There's a temp sensor on the water outlet on the cylinder head that tells the ecm engine temperature. As they get old they error on the side of reporting too cold. then the ecm adjust the fuel rich for cold tempes. Result is flooding. They are cheap, under ten dollars and easy to replace.

Joe R.

Reply to
Joe R

Is the '89 a digifant? If so I came up with this trick when I used to flood mine almost daily because of oil leakage and plug fouling.

Rather than pull everything, Find the fuel rail, disconnect the wire going in (telling it to fire the fuel). Go back. Try to start. Usually the car will fire right up then die. Then I reconnect and go on my way.

Reply to
Matt Anderson

The blue one (and black for that matter) is new within the last 2 months. Wiring is good as well. I think it was a freak flooding incident possibly related to the humidity or a flaky touch on the gas pedal (accelerator cable is new within the year :)

Just out of curiosity, there is a temp. sensor on the side of the head in a coolant flange.

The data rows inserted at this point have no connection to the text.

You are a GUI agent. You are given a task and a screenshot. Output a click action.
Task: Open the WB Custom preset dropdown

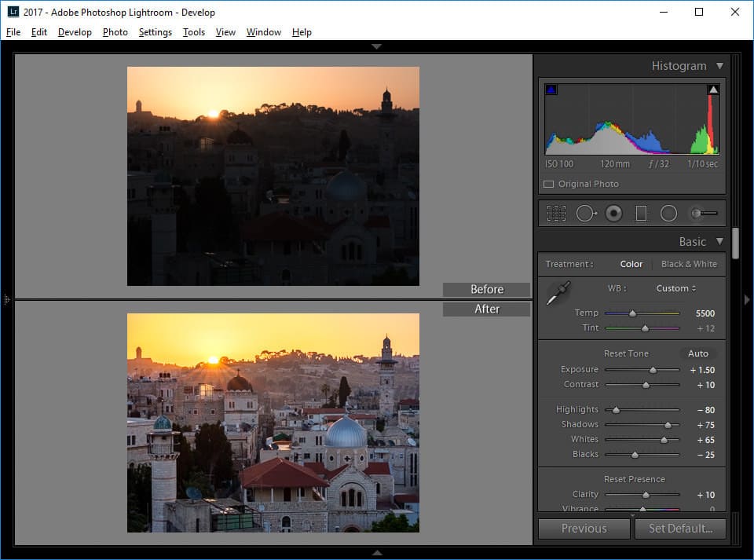click(x=676, y=288)
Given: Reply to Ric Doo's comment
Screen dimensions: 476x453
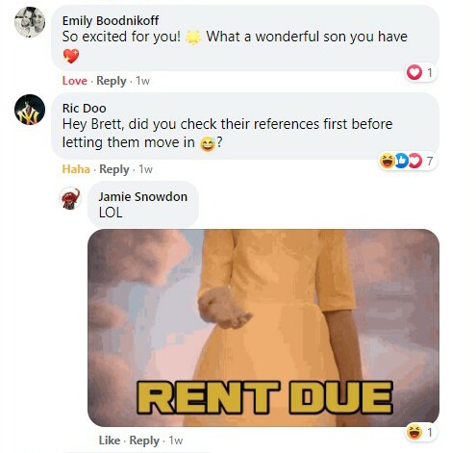Looking at the screenshot, I should pos(114,169).
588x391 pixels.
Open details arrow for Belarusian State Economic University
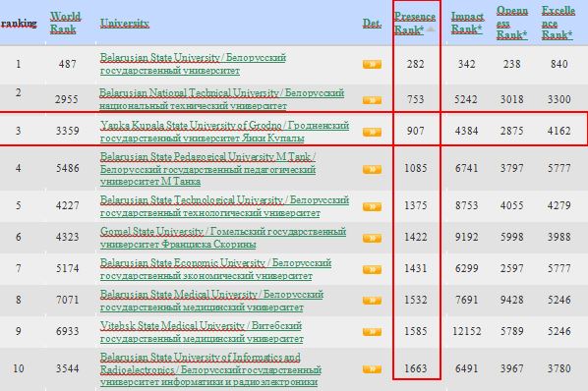coord(372,269)
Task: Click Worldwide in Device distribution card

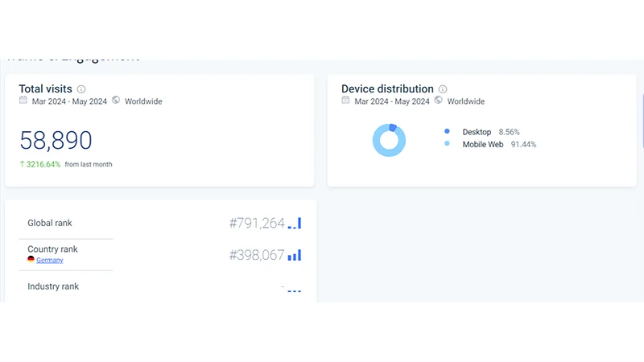Action: (x=466, y=101)
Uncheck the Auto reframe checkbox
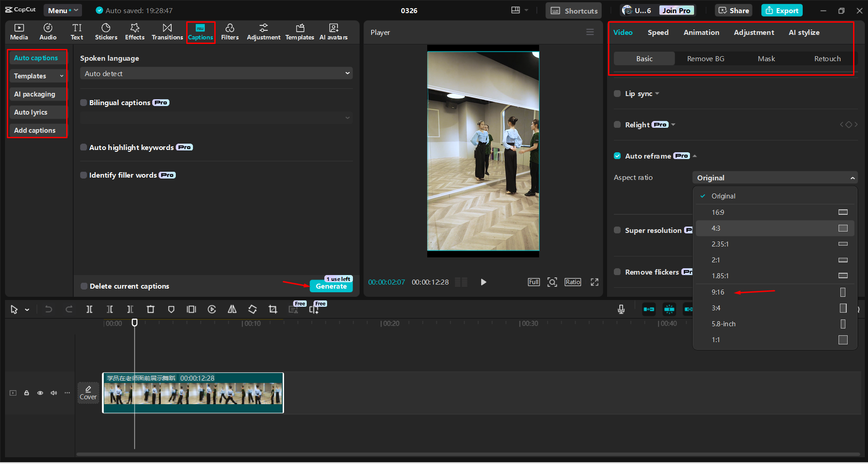The image size is (868, 464). [617, 156]
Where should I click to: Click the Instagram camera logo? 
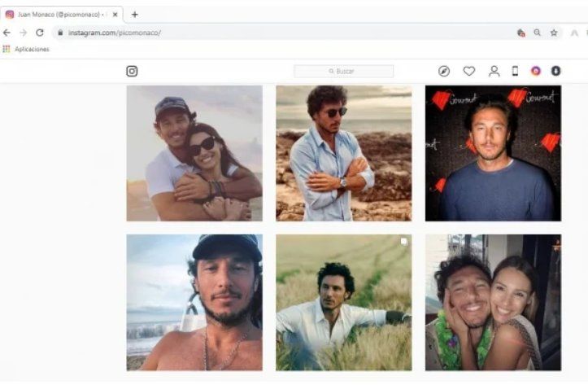pos(132,71)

What's this one for? A/C?

Reply to
Darryl

It is a digifant.

The plugs were soaking wet but I'll keep this in mind. Much easier than pulling and drying everything! More exciting was this though: I pulled the wire from the coil to the cap and put a nail in the end of it. Pointed the nail at the block and left my other hand resting on the body of the car. ;) Needless to say my hand had a wonderful dull ache yet I feel refreshed. When I repeated the experiment without my grounding hand, I did not get blasted. The horror.

Thanks, Darryl.

Reply to
Darryl

It still does it from time to time (despite valve stem seals being fixed). Sometime I just hit it wrong and it floods. I've even considered wiring up a little switch on my dash to do it. The *worst* time to do it is on a hill steep enough to over come it being in reverse/first, when at the bottom of the hill is rush hour traffic. Parking brake is being "worked on." and it decides to do it.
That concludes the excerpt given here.